Another analyst commented, “I’ve heard that pitch before, but management can’t execute. Warnaco has a bad image on the Street because of the amount of debt on the books.”
David T. Shapiro, credit analyst at S&P, on Thursday placed Warnaco’s triple-“B”-minus corporate credit rating for the firm on its CreditWatch with negative implications. The double-“B”-rating on Designer Finance Trust’s preferred stock, guaranteed by Warnaco, was also placed on CreditWatch with negative implications.
According to Shapiro, he issued the CreditWatch listing because Warnaco said that the refinancing package would result in “higher interest expenses, which will further pressure credit measures that are already weak for the rating.”
Moody’s Investors Service, the other ratings agency, last month placed Warnaco on review for possible downgrade of its debt rating.
That move, which followed the Calvin Klein lawsuit, was based on Moody’s “concerns about Warnaco’s weaker-than-expected margins, due largely to a heavily promotional environment at retail,” the agency said at the time.
Both Moody’s and S&P noted that Warnaco has been affected by the loss of customers due to consolidation and bankruptcy.
Warnaco’s initiatives include:
Reduction of Warnaco’s worldwide employment workforce by 10 percent.
Consolidation of nine distribution centers into three central distribution centers in Europe.

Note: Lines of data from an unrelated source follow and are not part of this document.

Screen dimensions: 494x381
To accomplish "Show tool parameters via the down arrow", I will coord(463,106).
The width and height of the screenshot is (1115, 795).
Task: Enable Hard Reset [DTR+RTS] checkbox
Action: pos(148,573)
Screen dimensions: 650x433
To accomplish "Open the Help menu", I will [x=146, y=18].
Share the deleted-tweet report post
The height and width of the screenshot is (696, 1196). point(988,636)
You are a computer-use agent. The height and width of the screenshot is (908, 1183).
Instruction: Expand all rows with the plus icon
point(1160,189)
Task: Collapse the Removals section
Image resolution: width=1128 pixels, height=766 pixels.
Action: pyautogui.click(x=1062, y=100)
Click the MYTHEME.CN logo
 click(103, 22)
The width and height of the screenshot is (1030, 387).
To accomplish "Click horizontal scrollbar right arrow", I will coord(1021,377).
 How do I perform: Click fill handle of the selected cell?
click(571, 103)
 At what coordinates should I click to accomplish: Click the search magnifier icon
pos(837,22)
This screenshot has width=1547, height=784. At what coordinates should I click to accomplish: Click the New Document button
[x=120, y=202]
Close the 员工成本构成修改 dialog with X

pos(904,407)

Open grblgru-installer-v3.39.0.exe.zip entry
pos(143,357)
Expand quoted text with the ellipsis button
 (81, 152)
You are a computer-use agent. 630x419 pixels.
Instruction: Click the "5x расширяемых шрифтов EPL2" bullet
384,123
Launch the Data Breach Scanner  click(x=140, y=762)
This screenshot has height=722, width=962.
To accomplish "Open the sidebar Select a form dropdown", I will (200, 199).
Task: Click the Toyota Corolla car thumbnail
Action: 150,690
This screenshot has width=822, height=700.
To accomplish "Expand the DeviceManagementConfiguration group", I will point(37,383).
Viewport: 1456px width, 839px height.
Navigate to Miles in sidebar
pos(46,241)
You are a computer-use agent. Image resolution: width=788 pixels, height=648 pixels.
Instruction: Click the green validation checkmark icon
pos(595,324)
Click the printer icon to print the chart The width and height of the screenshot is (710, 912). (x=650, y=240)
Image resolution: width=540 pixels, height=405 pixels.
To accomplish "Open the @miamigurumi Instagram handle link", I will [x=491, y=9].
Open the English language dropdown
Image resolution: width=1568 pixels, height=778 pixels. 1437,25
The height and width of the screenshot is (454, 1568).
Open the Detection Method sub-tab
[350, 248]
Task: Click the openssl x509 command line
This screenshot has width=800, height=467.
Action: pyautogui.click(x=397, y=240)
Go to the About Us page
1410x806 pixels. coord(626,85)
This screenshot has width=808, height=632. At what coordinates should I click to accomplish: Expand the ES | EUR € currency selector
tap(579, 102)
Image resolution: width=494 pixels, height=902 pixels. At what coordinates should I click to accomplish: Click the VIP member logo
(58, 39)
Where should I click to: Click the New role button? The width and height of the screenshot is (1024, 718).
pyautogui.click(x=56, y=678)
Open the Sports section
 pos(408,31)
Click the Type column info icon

Consolidation of the Authentic Fitness and Warnaco manufacturing organizations.
Centralization of worldwide finance and manufacturing responsibilities, while maintaining sales and marketing business units in key countries.
Consolidation of manufacturing for intimate apparel through the closing of three manufacturing facilities and one cutting facility.
Can Linda Wachner, Warnaco’s chairman and chief executive officer, turn the company around? She still has her defenders among apparel industry observers.
Emanuel Weintraub, head of the retail consulting firm that bears his name, said, “I have a lot of confidence in Wachner. The issue is whether it has put itself in a position where it has stretched its financial hat and later on can’t go through the bumps. It would be a shame because Warnaco owns some good [brands], notwithstanding the Calvin Klein litigation which has to play out.
The problem is that a company could miss the mark for Wall Street and still be in good shape financially because of its cash flow. You also have to realize that the apparel sector is only getting 3 to 4 percent growth. Wall Street wants 10 percent. Where does a company get that 6 percent to satisfy the Street?”
One way for Warnaco to grow is through an acquisition. The company tried to do that, but was rejected by Calvin Klein, despite a $900 million bid. And despite the debt such an acquisition would bring, sources said it would have been a a strategic growth vehicle for Warnaco, which has had two straight years of earnings disappointments. And its heavy leverage makes it an unattractive candidate to be the target of an acquisition.